Problem statement: What you return should match the records below exactly.

*** Block opens ***

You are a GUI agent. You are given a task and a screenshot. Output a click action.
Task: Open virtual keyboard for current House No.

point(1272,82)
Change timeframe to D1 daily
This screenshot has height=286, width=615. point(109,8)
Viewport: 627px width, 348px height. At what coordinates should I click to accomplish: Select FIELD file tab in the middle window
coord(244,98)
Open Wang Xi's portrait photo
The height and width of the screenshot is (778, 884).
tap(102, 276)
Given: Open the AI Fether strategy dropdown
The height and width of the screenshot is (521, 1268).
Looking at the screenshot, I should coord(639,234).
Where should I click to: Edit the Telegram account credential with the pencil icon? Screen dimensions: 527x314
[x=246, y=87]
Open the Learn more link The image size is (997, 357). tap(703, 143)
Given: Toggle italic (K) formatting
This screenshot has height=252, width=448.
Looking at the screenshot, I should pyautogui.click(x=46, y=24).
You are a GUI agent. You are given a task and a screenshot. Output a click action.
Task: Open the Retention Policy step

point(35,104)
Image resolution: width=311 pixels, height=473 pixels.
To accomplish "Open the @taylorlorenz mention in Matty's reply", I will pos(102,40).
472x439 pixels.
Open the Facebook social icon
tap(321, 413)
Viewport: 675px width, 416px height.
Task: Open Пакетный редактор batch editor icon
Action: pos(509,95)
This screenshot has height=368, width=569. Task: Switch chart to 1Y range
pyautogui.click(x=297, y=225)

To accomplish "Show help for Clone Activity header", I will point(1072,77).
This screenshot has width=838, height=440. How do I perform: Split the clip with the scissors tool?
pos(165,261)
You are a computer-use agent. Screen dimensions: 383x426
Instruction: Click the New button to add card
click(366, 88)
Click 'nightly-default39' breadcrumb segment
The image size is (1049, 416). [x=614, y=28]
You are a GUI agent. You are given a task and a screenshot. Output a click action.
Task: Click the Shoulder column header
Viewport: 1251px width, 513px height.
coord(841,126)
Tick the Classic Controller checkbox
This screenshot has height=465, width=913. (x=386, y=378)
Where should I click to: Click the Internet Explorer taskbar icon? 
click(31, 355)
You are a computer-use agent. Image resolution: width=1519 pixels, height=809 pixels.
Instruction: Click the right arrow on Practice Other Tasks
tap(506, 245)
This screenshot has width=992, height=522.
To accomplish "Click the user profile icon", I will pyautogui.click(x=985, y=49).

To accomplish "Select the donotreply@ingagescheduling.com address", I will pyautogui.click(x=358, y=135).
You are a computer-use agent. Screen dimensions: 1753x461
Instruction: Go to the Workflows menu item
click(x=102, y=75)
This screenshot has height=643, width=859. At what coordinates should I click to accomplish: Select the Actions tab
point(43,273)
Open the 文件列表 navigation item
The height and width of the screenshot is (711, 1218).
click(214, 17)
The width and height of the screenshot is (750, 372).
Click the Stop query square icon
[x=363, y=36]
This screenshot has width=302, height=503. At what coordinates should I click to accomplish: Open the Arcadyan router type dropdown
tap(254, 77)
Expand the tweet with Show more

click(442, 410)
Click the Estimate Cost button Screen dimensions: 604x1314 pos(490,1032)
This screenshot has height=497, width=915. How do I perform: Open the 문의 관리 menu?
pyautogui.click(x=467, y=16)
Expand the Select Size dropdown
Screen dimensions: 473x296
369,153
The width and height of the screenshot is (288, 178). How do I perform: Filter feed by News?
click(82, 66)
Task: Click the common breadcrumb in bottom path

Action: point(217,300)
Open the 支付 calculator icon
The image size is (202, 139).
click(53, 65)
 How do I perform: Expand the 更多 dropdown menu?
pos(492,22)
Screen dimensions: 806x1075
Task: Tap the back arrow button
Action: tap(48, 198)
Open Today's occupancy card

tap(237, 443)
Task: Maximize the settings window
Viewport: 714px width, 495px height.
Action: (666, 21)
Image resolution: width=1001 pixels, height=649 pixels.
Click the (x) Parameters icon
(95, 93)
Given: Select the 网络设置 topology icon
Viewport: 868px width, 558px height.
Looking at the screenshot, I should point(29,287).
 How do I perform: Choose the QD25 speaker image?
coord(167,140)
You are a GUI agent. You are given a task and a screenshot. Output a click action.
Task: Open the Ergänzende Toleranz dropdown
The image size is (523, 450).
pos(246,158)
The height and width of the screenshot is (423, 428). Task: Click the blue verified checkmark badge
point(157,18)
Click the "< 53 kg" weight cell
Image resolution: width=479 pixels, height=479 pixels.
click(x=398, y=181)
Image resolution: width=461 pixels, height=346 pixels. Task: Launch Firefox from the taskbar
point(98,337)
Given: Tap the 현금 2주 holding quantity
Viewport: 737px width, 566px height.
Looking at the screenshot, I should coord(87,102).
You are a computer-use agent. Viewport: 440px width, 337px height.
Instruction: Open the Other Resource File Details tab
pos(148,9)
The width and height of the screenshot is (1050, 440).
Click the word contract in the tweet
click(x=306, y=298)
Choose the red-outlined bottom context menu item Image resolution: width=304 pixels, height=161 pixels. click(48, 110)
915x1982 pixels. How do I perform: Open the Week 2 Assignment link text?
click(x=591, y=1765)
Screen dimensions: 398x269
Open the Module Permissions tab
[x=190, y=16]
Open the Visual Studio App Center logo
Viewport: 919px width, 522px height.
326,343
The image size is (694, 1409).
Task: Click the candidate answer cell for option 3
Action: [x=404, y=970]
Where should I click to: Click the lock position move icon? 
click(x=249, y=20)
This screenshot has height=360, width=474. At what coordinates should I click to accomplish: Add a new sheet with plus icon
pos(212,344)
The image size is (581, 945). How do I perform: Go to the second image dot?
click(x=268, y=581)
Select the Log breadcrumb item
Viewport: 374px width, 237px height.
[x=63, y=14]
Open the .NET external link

*** Block closes ***

Written reply:
You are a GUI agent. You are given a task and a screenshot. Output a click action.
Task: Open virtual keyboard for current House No.

point(1272,82)
Change timeframe to D1 daily
This screenshot has height=286, width=615. point(109,8)
Viewport: 627px width, 348px height. At what coordinates should I click to accomplish: Select FIELD file tab in the middle window
coord(244,98)
Open Wang Xi's portrait photo
The height and width of the screenshot is (778, 884).
tap(102, 276)
Given: Open the AI Fether strategy dropdown
The height and width of the screenshot is (521, 1268).
Looking at the screenshot, I should coord(639,234).
Where should I click to: Edit the Telegram account credential with the pencil icon? Screen dimensions: 527x314
[x=246, y=87]
Open the Learn more link The image size is (997, 357). tap(703, 143)
Given: Toggle italic (K) formatting
This screenshot has height=252, width=448.
Looking at the screenshot, I should pyautogui.click(x=46, y=24).
You are a GUI agent. You are given a task and a screenshot. Output a click action.
Task: Open the Retention Policy step

point(35,104)
Image resolution: width=311 pixels, height=473 pixels.
To accomplish "Open the @taylorlorenz mention in Matty's reply", I will pos(102,40).
472x439 pixels.
Open the Facebook social icon
tap(321, 413)
Viewport: 675px width, 416px height.
Task: Open Пакетный редактор batch editor icon
Action: pos(509,95)
This screenshot has height=368, width=569. Task: Switch chart to 1Y range
pyautogui.click(x=297, y=225)

To accomplish "Show help for Clone Activity header", I will point(1072,77).
This screenshot has width=838, height=440. How do I perform: Split the clip with the scissors tool?
pos(165,261)
You are a computer-use agent. Screen dimensions: 383x426
Instruction: Click the New button to add card
click(366, 88)
Click 'nightly-default39' breadcrumb segment
The image size is (1049, 416). [x=614, y=28]
You are a GUI agent. You are given a task and a screenshot. Output a click action.
Task: Click the Shoulder column header
Viewport: 1251px width, 513px height.
coord(841,126)
Tick the Classic Controller checkbox
This screenshot has height=465, width=913. (x=386, y=378)
Where should I click to: Click the Internet Explorer taskbar icon? 
click(31, 355)
You are a computer-use agent. Image resolution: width=1519 pixels, height=809 pixels.
Instruction: Click the right arrow on Practice Other Tasks
tap(506, 245)
This screenshot has width=992, height=522.
To accomplish "Click the user profile icon", I will pyautogui.click(x=985, y=49).

To accomplish "Select the donotreply@ingagescheduling.com address", I will pyautogui.click(x=358, y=135).
You are a computer-use agent. Screen dimensions: 1753x461
Instruction: Go to the Workflows menu item
click(x=102, y=75)
This screenshot has height=643, width=859. At what coordinates should I click to accomplish: Select the Actions tab
point(43,273)
Open the 文件列表 navigation item
The height and width of the screenshot is (711, 1218).
click(214, 17)
The width and height of the screenshot is (750, 372).
Click the Stop query square icon
[x=363, y=36]
This screenshot has width=302, height=503. At what coordinates should I click to accomplish: Open the Arcadyan router type dropdown
tap(254, 77)
Expand the tweet with Show more

click(442, 410)
Click the Estimate Cost button Screen dimensions: 604x1314 pos(490,1032)
This screenshot has height=497, width=915. How do I perform: Open the 문의 관리 menu?
pyautogui.click(x=467, y=16)
Expand the Select Size dropdown
Screen dimensions: 473x296
369,153
The width and height of the screenshot is (288, 178). How do I perform: Filter feed by News?
click(82, 66)
Task: Click the common breadcrumb in bottom path

Action: point(217,300)
Open the 支付 calculator icon
The image size is (202, 139).
click(53, 65)
 How do I perform: Expand the 更多 dropdown menu?
pos(492,22)
Screen dimensions: 806x1075
Task: Tap the back arrow button
Action: tap(48, 198)
Open Today's occupancy card

tap(237, 443)
Task: Maximize the settings window
Viewport: 714px width, 495px height.
Action: (666, 21)
Image resolution: width=1001 pixels, height=649 pixels.
Click the (x) Parameters icon
(95, 93)
Given: Select the 网络设置 topology icon
Viewport: 868px width, 558px height.
Looking at the screenshot, I should point(29,287).
 How do I perform: Choose the QD25 speaker image?
coord(167,140)
You are a GUI agent. You are given a task and a screenshot. Output a click action.
Task: Open the Ergänzende Toleranz dropdown
The image size is (523, 450).
pos(246,158)
The height and width of the screenshot is (423, 428). Task: Click the blue verified checkmark badge
point(157,18)
Click the "< 53 kg" weight cell
Image resolution: width=479 pixels, height=479 pixels.
click(x=398, y=181)
Image resolution: width=461 pixels, height=346 pixels. Task: Launch Firefox from the taskbar
point(98,337)
Given: Tap the 현금 2주 holding quantity
Viewport: 737px width, 566px height.
Looking at the screenshot, I should coord(87,102).
You are a computer-use agent. Viewport: 440px width, 337px height.
Instruction: Open the Other Resource File Details tab
pos(148,9)
The width and height of the screenshot is (1050, 440).
Click the word contract in the tweet
click(x=306, y=298)
Choose the red-outlined bottom context menu item Image resolution: width=304 pixels, height=161 pixels. click(48, 110)
915x1982 pixels. How do I perform: Open the Week 2 Assignment link text?
click(x=591, y=1765)
Screen dimensions: 398x269
Open the Module Permissions tab
[x=190, y=16]
Open the Visual Studio App Center logo
Viewport: 919px width, 522px height.
326,343
The image size is (694, 1409).
Task: Click the candidate answer cell for option 3
Action: [x=404, y=970]
Where should I click to: Click the lock position move icon? 
click(x=249, y=20)
This screenshot has height=360, width=474. At what coordinates should I click to accomplish: Add a new sheet with plus icon
pos(212,344)
The image size is (581, 945). How do I perform: Go to the second image dot?
click(x=268, y=581)
Select the Log breadcrumb item
Viewport: 374px width, 237px height.
[x=63, y=14]
Open the .NET external link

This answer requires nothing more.